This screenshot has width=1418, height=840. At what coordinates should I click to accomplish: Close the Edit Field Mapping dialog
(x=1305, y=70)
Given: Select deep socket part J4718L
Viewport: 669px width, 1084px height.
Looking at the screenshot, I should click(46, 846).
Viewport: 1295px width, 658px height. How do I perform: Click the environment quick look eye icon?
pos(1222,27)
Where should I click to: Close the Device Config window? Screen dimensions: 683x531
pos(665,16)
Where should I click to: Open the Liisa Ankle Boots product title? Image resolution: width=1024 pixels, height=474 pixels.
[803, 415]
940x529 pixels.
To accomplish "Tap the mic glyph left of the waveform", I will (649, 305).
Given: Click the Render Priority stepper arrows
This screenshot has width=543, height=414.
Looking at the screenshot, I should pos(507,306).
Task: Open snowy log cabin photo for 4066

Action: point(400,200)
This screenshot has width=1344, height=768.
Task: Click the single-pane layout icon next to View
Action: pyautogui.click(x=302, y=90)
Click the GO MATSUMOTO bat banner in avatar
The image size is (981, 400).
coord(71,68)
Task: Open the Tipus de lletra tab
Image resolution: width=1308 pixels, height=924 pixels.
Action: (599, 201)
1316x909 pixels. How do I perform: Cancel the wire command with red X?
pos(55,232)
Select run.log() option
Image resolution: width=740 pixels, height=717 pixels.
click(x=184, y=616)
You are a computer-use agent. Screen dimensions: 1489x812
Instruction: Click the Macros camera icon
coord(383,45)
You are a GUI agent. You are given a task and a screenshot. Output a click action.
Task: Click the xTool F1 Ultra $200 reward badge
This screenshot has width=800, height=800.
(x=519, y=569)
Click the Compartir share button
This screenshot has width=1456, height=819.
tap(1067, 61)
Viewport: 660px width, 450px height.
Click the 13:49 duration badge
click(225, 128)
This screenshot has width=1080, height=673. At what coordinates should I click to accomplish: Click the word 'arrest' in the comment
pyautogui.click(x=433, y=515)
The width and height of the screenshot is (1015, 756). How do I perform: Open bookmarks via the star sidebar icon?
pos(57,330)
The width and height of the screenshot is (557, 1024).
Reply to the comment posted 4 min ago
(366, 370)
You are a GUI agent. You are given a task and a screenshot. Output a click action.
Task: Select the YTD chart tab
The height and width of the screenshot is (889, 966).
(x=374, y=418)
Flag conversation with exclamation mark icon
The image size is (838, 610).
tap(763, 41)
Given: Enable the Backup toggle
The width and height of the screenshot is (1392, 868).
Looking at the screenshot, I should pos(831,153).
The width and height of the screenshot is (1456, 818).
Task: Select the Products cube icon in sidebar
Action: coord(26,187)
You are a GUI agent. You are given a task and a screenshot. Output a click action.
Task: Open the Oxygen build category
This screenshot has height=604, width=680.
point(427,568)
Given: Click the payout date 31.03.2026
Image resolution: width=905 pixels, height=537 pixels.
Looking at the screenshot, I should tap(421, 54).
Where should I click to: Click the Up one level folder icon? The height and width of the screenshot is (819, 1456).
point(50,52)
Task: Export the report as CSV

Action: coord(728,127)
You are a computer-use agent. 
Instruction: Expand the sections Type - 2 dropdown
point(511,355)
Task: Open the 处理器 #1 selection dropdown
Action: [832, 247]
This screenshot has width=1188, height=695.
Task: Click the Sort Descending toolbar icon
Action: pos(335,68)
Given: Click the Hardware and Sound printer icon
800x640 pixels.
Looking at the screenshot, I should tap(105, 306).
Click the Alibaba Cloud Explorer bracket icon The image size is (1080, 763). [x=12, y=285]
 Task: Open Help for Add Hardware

========================================

▸ Exercise description: Lay out everything in the data from the line containing "Given: Enable the Backup toggle" down to the last line as a Markdown table with the columns Row and Line. Number each row and leave out blank lines.

▸ Answer for the task:
| Row | Line |
|---|---|
| 1 | Given: Enable the Backup toggle |
| 2 | The width and height of the screenshot is (1392, 868). |
| 3 | Looking at the screenshot, I should pos(831,153). |
| 4 | The width and height of the screenshot is (1456, 818). |
| 5 | Task: Select the Products cube icon in sidebar |
| 6 | Action: coord(26,187) |
| 7 | You are a GUI agent. You are given a task and a screenshot. Output a click action. |
| 8 | Task: Open the Oxygen build category |
| 9 | This screenshot has height=604, width=680. |
| 10 | point(427,568) |
| 11 | Given: Click the payout date 31.03.2026 |
| 12 | Image resolution: width=905 pixels, height=537 pixels. |
| 13 | Looking at the screenshot, I should tap(421, 54). |
| 14 | Where should I click to: Click the Up one level folder icon? The height and width of the screenshot is (819, 1456). |
| 15 | point(50,52) |
| 16 | Task: Export the report as CSV |
| 17 | Action: coord(728,127) |
| 18 | You are a computer-use agent.  |
| 19 | Instruction: Expand the sections Type - 2 dropdown |
| 20 | point(511,355) |
| 21 | Task: Open the 处理器 #1 selection dropdown |
| 22 | Action: [832, 247] |
| 23 | This screenshot has width=1188, height=695. |
| 24 | Task: Click the Sort Descending toolbar icon |
| 25 | Action: pos(335,68) |
| 26 | Given: Click the Hardware and Sound printer icon |
| 27 | 800x640 pixels. |
| 28 | Looking at the screenshot, I should tap(105, 306). |
| 29 | Click the Alibaba Cloud Explorer bracket icon The image size is (1080, 763). [x=12, y=285] |
| 30 |  Task: Open Help for Add Hardware |